The sophisticated algorithms at the core of ChatGPT and other contemporary chatbots can realistically create human-like text only because they have been fed almost inconceivably large quantities of raw text: literature, online updates, audio conversions; the broader the more effective. Certainly this training data contains truths. But it also unavoidably includes fabricated content, incomplete facts and misconceptions. When a user inputs ChatGPT a message, the base algorithm processes it as part of a “context” that includes the user’s previous interactions and its own responses, combining it with what’s encoded in its learning set to generate a mathematically probable answer. This is amplification, not mirroring. If the user is wrong in any respect, the model has no way of comprehending that. It repeats the inaccurate belief, perhaps even more persuasively or articulately. Maybe includes extra information. This can lead someone into delusion.

What type of person is susceptible? The better question is, who remains unaffected? Each individual, without considering whether we “possess” current “mental health problems”, may and frequently create incorrect conceptions of ourselves or the world. The ongoing interaction of conversations with individuals around us is what helps us stay grounded to shared understanding. ChatGPT is not a human. It is not a friend. A interaction with it is not truly a discussion, but a echo chamber in which much of what we say is readily validated.

OpenAI has admitted this in the same way Altman has recognized “psychological issues”: by placing it outside, categorizing it, and stating it is resolved. In April, the firm explained that it was “addressing” ChatGPT’s “sycophancy”. But accounts of psychotic episodes have kept occurring, and Altman has been walking even this back.

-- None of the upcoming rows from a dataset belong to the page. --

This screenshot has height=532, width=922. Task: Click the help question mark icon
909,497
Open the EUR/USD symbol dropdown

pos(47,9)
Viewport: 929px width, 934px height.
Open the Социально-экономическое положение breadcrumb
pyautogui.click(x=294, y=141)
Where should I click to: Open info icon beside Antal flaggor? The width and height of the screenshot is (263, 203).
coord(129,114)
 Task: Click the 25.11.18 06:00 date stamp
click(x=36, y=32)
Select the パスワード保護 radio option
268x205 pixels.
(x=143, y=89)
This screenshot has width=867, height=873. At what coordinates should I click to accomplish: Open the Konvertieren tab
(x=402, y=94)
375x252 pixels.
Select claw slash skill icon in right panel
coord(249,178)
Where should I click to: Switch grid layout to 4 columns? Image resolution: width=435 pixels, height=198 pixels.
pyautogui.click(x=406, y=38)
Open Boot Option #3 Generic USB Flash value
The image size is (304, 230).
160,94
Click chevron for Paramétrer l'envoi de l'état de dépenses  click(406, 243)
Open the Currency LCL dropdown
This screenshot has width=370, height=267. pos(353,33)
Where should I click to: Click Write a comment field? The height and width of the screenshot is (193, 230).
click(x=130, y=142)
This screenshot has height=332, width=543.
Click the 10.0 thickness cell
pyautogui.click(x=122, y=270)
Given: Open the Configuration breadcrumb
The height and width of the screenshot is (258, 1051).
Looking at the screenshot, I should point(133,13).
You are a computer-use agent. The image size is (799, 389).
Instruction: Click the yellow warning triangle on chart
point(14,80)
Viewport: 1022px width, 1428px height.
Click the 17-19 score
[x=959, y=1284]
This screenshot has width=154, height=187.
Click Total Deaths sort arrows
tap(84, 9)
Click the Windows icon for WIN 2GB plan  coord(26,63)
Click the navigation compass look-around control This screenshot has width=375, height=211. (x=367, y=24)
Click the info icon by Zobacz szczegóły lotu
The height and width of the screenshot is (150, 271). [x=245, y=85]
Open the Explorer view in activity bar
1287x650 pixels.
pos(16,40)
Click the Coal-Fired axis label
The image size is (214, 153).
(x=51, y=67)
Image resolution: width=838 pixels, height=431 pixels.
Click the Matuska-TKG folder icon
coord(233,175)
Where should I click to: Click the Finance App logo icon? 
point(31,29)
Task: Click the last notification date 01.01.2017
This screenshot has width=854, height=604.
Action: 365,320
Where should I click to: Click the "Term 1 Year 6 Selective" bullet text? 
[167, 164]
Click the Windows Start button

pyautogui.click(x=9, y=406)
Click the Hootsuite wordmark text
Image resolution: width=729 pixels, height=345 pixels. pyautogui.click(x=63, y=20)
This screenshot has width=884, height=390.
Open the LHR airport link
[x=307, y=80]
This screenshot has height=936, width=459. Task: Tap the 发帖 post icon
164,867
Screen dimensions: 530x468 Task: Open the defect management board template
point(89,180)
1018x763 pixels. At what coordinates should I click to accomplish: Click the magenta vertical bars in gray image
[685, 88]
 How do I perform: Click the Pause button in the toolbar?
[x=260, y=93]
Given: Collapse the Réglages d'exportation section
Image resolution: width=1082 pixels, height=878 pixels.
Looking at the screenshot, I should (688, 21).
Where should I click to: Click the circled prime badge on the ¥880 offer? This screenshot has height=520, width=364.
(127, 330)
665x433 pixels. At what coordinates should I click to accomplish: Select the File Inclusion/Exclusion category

In August he claimed that many users enjoyed ChatGPT’s responses because they had “never had anyone in their life provide them with affirmation”. In his most recent update, he commented that OpenAI would “release a updated model of ChatGPT … should you desire your ChatGPT to reply in a extremely natural fashion, or use a ton of emoji, or simulate a pal, ChatGPT ought to comply”. The {company

Anthony Carpenter
Anthony Carpenter

A Milan-based travel expert with a passion for sharing insights on luxury accommodations and local experiences.